## What needs to be done
Return every line of text in the entries below word for word, and leave the pictures out of your answer.

## Input data
* * * *

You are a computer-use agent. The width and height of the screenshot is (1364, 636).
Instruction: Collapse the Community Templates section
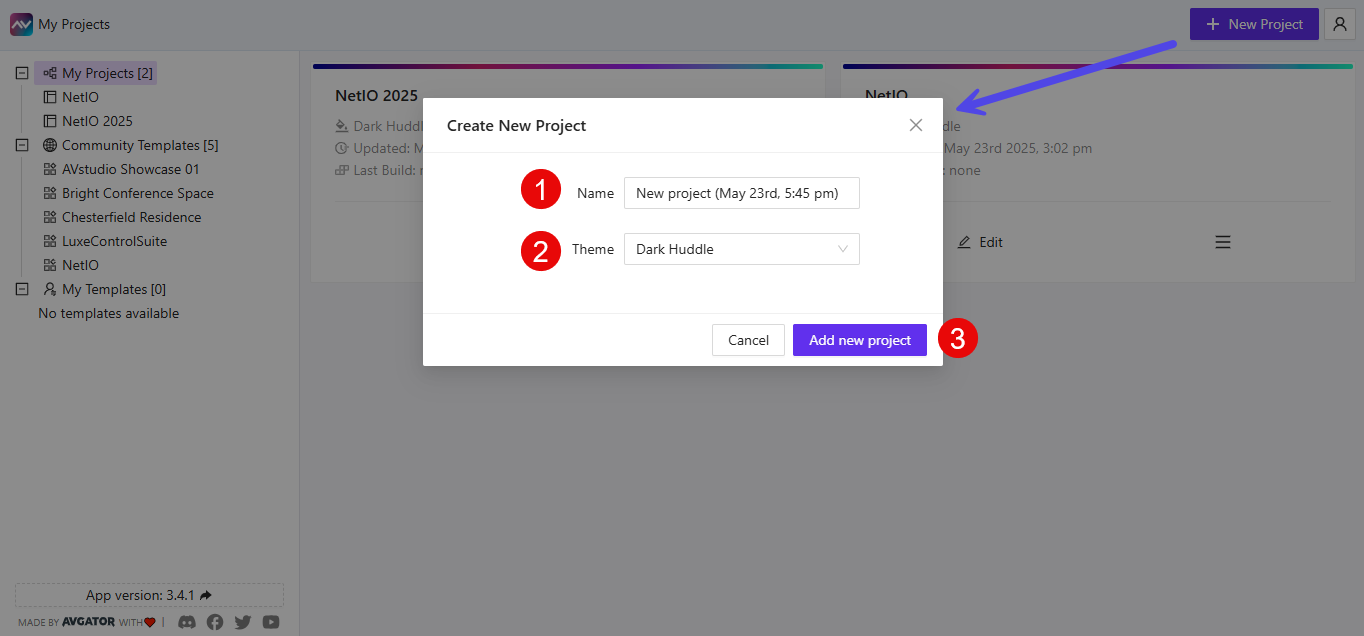(21, 144)
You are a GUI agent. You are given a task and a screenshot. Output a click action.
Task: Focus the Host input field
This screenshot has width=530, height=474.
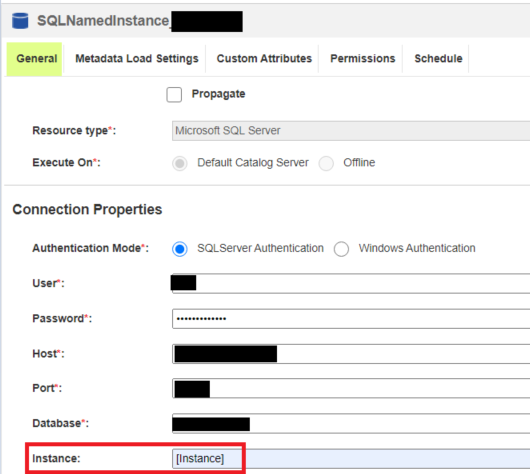click(x=351, y=354)
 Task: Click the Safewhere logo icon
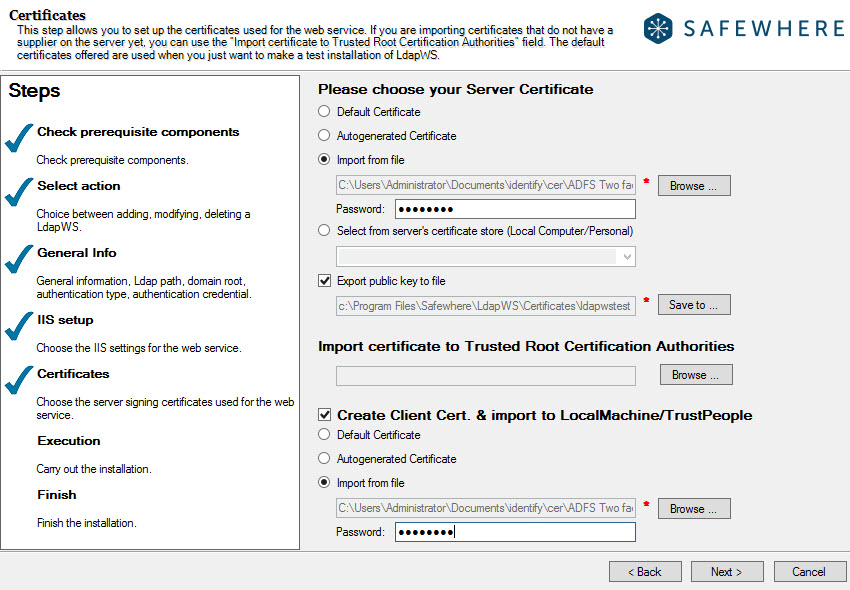(x=659, y=28)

* * * *

## Finished answer
You are a computer-use agent. The width and height of the screenshot is (1364, 636).
Instruction: Collapse the Community Templates section
(21, 144)
You are a GUI agent. You are given a task and a screenshot. Output a click action.
Task: Focus the Host input field
This screenshot has width=530, height=474.
click(x=351, y=354)
 Task: Click the Safewhere logo icon
(x=659, y=28)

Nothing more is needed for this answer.